▶ [Task to complete]
Show every line of the data below that includes the word "Gratis".

▶ [Data for this exercise]

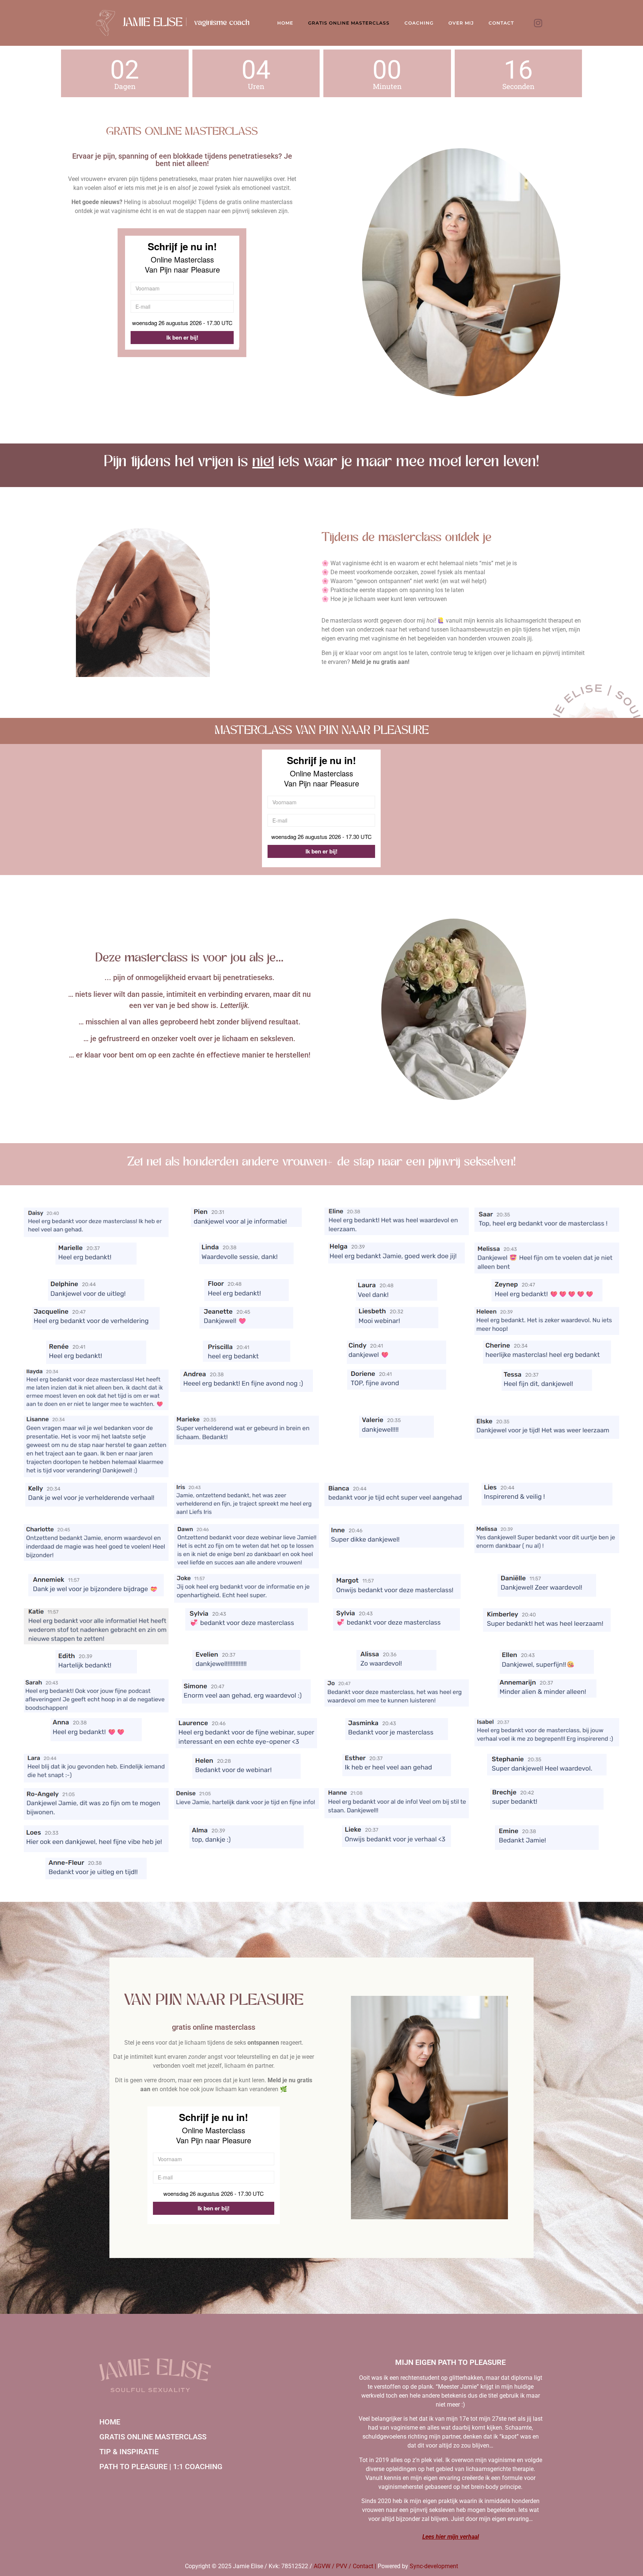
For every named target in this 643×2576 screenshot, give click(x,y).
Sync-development (434, 2566)
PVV (341, 2566)
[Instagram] (538, 23)
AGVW (322, 2566)
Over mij (461, 23)
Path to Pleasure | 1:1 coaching (161, 2466)
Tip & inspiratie (129, 2451)
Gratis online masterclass (153, 2436)
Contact (501, 23)
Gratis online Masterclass (349, 23)
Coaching (419, 23)
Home (285, 23)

▶ [Solution for this task]
Gratis online masterclass (153, 2436)
Gratis online Masterclass (349, 23)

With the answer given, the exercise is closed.